Summary of issues to be resolved (as presented by Dewey):

(1) Is the breast-fed infant a suitable model?
(2) What value should be given for the utilization of NPN in human milk ?
(3) Do requirements differ for formula-fed infants?
(4) What should be taken as the requirement for maintenance? 90 mg N/kg/d in infants and 100 in older children ?
(5) What value should be used for the efficiency of utilization of protein; 70%?
(6) How should we take into account intraindividual variability of growth?
(7) How should inter-individual variability in growth be calculated and over what time interval?
(8) Should the operational approach (P/E) be used to estimate safe levels rather than factorial + 2 s.d.
(9) Should amino acid requirements for infants still be based on the composition of human milk? They may be lower.
(10) Are data on the amino acid requirements of healthy children sufficient? Probably not.
(11) How should needs for protein and amino acids after infection be calculated ?
(12) Are estimates needed for the combination of catch-up growth + recovery from infection?

References

Darling P. Wykes LJ, Clarke R. Papageorgiou A & Pendharz PB (1983): Utilization of non-protein nitrogen in whey-dominant formulae by low-birthweight infants. Clin. Sci. 84, 543-548.

de Lange CFM, Souffrant WB & Sauer WC (1990): Real ileal and amino acid digestibilities in feedstuffs for growing pigs as determined with the 15N-isotope dilution technique. J. Anim. Sci. 68, 409-418.

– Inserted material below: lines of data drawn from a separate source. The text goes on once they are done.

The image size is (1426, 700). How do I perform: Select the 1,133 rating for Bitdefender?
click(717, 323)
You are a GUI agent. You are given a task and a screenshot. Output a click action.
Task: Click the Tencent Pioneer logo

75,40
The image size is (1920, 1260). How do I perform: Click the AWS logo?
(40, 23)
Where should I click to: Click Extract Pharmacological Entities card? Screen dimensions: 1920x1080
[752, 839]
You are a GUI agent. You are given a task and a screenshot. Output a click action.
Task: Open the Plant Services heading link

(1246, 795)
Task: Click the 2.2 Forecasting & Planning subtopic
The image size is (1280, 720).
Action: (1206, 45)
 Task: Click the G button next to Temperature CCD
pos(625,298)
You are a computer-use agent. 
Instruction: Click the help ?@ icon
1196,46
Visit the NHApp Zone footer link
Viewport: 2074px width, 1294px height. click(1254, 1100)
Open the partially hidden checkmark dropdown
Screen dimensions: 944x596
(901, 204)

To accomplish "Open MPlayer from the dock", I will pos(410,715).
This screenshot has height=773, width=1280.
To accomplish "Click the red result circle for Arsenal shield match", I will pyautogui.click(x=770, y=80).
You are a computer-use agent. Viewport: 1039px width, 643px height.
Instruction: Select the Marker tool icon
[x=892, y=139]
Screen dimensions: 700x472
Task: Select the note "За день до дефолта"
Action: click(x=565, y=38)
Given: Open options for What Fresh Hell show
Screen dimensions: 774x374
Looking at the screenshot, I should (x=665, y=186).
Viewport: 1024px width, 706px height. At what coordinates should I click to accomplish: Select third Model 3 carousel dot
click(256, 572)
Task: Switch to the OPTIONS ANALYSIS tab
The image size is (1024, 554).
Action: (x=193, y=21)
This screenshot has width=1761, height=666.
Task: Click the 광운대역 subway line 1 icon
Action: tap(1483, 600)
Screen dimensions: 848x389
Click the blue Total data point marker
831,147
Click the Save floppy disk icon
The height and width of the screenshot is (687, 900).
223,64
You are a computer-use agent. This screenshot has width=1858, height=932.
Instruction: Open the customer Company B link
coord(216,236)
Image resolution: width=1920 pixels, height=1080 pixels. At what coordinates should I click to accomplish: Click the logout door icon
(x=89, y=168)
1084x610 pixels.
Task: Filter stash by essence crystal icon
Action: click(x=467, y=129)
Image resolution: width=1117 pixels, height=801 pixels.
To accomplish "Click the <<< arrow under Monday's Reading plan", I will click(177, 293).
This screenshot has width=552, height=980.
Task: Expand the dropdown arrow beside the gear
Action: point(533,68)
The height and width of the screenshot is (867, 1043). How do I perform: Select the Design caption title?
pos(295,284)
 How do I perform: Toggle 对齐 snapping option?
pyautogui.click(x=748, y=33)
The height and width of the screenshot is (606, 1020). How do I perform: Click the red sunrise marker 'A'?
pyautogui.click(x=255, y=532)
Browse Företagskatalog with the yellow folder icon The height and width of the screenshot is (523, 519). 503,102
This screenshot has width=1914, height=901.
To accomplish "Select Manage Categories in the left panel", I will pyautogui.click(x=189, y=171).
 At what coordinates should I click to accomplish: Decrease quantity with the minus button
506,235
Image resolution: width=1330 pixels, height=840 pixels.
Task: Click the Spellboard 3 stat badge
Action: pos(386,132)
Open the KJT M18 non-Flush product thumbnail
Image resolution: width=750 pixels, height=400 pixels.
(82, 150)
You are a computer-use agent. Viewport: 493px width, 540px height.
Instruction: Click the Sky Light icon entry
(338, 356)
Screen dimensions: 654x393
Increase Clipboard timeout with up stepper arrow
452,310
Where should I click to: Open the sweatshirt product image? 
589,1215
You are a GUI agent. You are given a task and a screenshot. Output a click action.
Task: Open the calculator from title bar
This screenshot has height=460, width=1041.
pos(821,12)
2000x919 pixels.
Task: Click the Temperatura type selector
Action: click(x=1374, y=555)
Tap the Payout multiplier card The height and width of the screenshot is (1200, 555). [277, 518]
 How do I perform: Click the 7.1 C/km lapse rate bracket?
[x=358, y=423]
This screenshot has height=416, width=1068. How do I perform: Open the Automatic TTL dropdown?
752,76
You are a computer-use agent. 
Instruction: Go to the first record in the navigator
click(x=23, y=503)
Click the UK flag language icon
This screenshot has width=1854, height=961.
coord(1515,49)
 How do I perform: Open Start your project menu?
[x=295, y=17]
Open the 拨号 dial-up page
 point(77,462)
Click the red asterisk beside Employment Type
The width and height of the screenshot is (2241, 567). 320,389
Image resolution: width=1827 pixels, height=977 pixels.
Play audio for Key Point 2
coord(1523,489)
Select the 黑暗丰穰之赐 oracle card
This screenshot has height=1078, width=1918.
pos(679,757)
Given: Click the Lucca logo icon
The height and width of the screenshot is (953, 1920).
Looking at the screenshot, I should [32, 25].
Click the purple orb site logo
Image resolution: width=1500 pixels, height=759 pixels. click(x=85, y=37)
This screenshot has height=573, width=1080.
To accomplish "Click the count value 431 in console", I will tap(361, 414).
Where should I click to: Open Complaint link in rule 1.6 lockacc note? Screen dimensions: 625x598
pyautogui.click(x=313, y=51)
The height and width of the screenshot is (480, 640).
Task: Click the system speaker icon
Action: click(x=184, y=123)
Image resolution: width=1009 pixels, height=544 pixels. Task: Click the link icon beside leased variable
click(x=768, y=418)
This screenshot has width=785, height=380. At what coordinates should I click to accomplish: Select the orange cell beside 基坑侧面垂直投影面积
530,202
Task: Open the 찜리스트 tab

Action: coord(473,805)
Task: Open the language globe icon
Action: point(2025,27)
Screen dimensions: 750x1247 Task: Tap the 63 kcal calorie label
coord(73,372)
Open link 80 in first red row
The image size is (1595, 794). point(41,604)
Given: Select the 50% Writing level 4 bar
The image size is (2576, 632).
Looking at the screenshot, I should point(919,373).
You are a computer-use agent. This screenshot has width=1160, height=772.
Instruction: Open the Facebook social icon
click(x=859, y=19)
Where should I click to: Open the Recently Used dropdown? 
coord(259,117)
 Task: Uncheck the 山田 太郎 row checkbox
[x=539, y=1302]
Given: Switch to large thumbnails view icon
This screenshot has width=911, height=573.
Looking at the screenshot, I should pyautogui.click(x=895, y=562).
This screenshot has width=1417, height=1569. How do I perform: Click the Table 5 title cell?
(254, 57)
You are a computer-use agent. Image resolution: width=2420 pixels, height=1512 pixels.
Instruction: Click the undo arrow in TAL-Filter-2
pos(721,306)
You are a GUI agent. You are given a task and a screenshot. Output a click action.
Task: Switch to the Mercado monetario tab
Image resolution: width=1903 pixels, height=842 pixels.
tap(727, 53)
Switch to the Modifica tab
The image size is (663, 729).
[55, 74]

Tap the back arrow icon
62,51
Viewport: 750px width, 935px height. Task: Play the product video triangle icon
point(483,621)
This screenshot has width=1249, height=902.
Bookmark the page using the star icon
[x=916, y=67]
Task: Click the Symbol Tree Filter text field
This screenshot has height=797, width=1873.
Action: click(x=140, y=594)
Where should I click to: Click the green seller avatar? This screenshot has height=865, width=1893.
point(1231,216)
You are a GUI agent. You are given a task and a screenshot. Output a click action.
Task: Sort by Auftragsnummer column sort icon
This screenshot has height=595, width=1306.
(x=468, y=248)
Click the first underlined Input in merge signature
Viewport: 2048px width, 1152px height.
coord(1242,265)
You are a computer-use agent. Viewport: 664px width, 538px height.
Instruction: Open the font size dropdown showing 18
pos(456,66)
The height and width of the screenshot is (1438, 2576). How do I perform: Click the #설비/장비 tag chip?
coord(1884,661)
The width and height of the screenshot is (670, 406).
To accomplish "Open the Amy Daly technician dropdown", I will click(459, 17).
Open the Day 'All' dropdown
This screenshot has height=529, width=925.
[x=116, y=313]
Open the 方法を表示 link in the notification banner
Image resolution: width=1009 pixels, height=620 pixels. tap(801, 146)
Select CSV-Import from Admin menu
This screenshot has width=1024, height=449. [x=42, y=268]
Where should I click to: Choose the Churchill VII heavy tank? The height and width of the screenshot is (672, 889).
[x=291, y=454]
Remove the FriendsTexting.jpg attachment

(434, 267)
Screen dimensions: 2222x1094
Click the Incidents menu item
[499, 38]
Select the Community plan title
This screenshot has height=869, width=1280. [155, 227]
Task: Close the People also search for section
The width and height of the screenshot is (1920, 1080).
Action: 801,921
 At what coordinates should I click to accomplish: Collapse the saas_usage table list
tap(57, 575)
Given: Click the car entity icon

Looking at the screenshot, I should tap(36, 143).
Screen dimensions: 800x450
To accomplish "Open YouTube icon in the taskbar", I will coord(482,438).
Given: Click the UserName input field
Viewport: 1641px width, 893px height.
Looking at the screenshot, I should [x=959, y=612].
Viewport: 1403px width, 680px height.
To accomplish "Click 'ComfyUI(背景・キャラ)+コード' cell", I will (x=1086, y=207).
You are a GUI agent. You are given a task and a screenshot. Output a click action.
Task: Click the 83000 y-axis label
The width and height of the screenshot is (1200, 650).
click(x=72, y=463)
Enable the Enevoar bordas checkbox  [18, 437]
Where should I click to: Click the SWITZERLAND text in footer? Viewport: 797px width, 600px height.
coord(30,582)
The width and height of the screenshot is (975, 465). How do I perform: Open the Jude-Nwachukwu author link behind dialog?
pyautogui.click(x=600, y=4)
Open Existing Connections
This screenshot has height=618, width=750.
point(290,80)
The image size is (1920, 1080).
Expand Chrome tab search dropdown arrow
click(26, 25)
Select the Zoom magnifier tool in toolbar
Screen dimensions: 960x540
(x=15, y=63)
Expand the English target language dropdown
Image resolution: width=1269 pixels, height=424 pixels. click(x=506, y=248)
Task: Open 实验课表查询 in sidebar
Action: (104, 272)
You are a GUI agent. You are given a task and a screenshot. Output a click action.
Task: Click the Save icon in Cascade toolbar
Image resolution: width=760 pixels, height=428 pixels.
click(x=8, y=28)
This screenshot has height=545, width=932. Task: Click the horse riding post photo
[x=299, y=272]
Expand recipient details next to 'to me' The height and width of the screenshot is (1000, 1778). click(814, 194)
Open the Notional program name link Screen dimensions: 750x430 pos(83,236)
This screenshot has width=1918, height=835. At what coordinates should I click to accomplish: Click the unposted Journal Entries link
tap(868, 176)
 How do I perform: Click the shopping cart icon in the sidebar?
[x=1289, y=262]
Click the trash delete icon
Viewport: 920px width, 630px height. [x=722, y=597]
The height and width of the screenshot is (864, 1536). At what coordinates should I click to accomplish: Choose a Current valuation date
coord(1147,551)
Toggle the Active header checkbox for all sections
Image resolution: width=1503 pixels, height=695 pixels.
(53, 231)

Donovan SM, Lönnerdal B & Atkinson SA (1990): Bioavailability of urea nitrogen for the low birthweight infants. Acta Paediatr. Scand. 79, 899905.

Fomon SJ, Matthews DE, Bier DM, Rogers RR, Edwards BB, Ziegler EE, Nelson SE (1987): Bioavailability of dietary urea nitrogen in infants. J. Pediatr. 111, 221-224.

Gannon NJ, Reeds PJ & Wong WW (1994): Endogenous nitrogen is absorbed to a greater extent than feed nitrogen from the hind gut of neonatal pigs. Proc. 15th Int. Congr. Nutr. Abstract 362, Smith Gordon, London.

Rand WM, Uauy R & Scrimshaw NS (1984): Protein-energy requirement studies in developing countries: results of international research. United Nations University: Tokyo.

Shulman RJ, Gannon M, Reeds PJ: Impact of cereal feeding on the nitrogen economy of infants. Am. 1. Clin. Nutr. (submitted)

Waterlow JC (1992): Long-term effects of infection on growth. In Protein energy malnutrition, pp 313-318. London: Edward Arnold.

Waterlow JC, Schürch B (eds.) (1994): Causes and mechanisms of linear growth retardation. Eur. J. Clin. Nutr. (Suppl. 1).

Whitehead RG, Coward WA, Lunn PG, Rutishauser IHE (1977): A comparison of the pathogenesis of PEM in Uganda and The Gambia. Trans.R. Soc. Trop. Med. Hyg. 71, 189-195.